Techniques to Improve Working Memory in Students With Disabilities
Based on the research from John Hopkins: This Brain Exercise Improves Working Memory
Summary by Jackie Edwards
There is a clear correlation between poor working memory and learning difficulties, with 15% of students limited by their low working memory. This is the ability to hold information temporarily while performing another cognitive task. If working memory isn’t functioning properly, then it can be hard to stay focused on the activity at hand. For young children, there are a range of courses aimed at improving academic performance as well as developing important social skills, but here’s how to specifically target the working memory and help students to achieve highly.
Converting Auditory Information to Visual
It is far easier to remember information when it is processed by the visual part of the brain, rather than the auditory region. It is even better to utilize both. If you are teaching a child some new subject matter, then aim to diversify how you convey the content.
One way you can do this is by using a PowerPoint presentation. Rather than simply passing on information verbally, you can have it written down, with images where possible. If you make the colors bold and bright, you have a better chance of cementing it in the minds of your students.
Divide Information Into Manageable Chunks
The more ways you can divide up tasks, the better. When setting an assignment, it is important to speak slowly and with a clear structure that is easy to follow. This can be achieved by writing a script before hand and being clear about what you wish to say to get the task across in a way that is easily remembered.
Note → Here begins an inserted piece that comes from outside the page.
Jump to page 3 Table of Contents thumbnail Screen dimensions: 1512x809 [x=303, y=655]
Assignments should also always be written down in small sections. This ensures that a child can revisit the content later on. It also makes a task less daunting than a large body of text.
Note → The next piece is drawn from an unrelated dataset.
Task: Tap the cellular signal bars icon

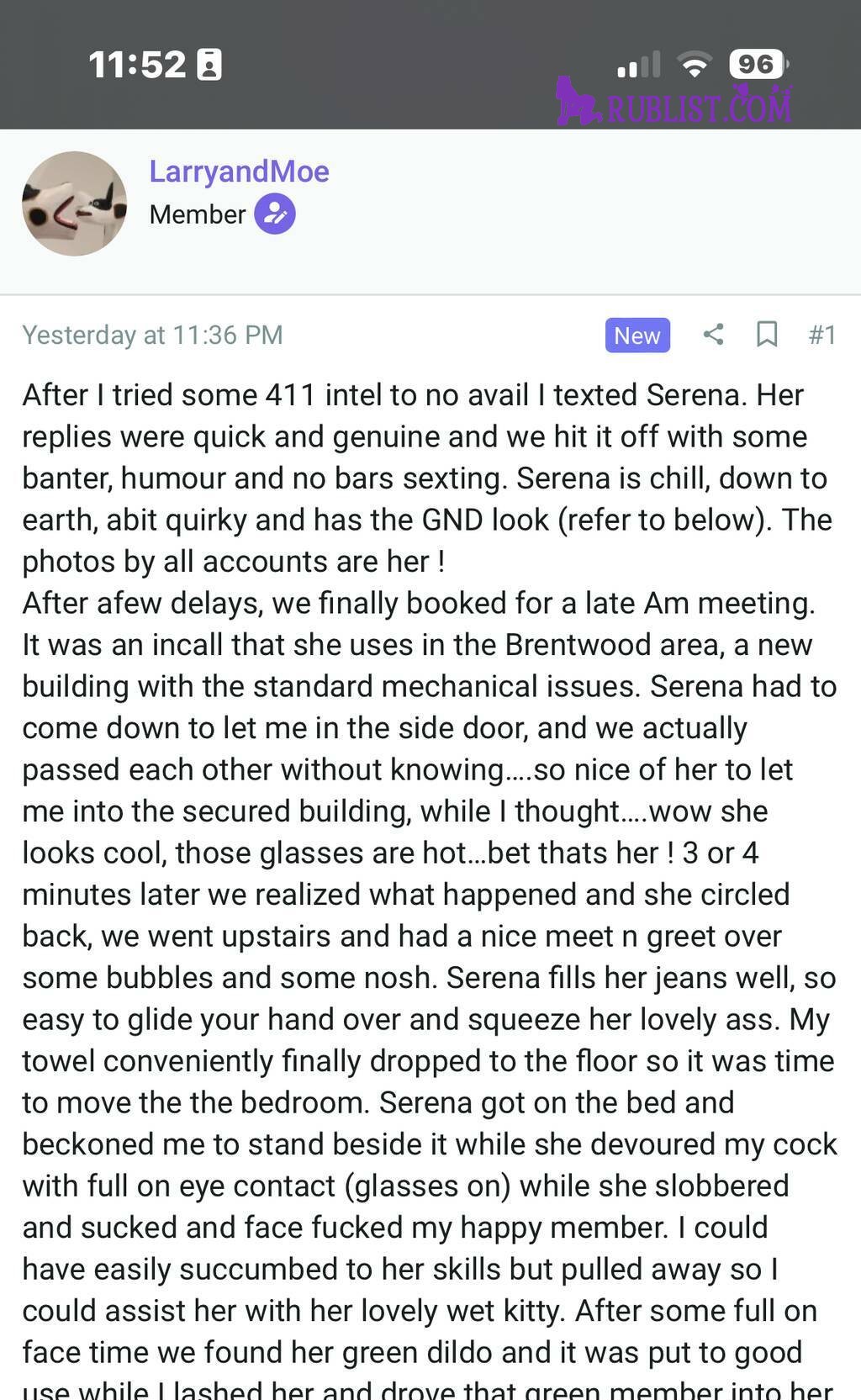Action: [x=638, y=65]
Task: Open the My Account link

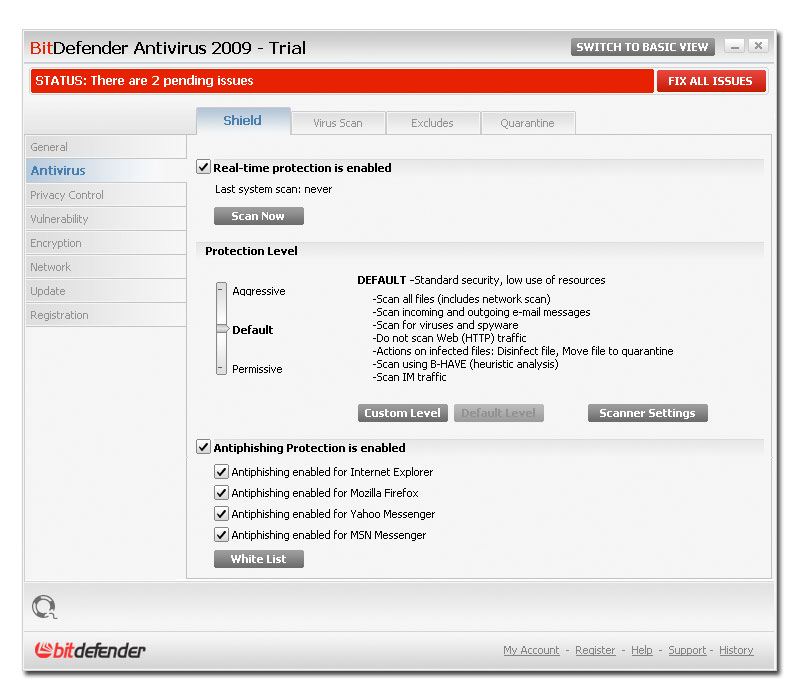Action: pos(531,650)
Use Repetition and Routine
A common exercise for improving memory is to repeat important points to help a student commit it to memory. This is especially true when conveying information orally. When it comes to instant recall, repetition made memorization easier in the case of auditory short term memory.
Routine is another form of repetition. By setting assignments at the same time each week, a student will naturally know when to pay extra attention. Similarly, by having them hand in work at the same time and day, this will become an automatic habit and therefore less likely to be forgotten.
Working memory is an important component in helping a student with learning disabilities. You can help learners to hold information by using images as well as text and speech. You should also split information into manageable chunks, repeat important points and encourage a routine.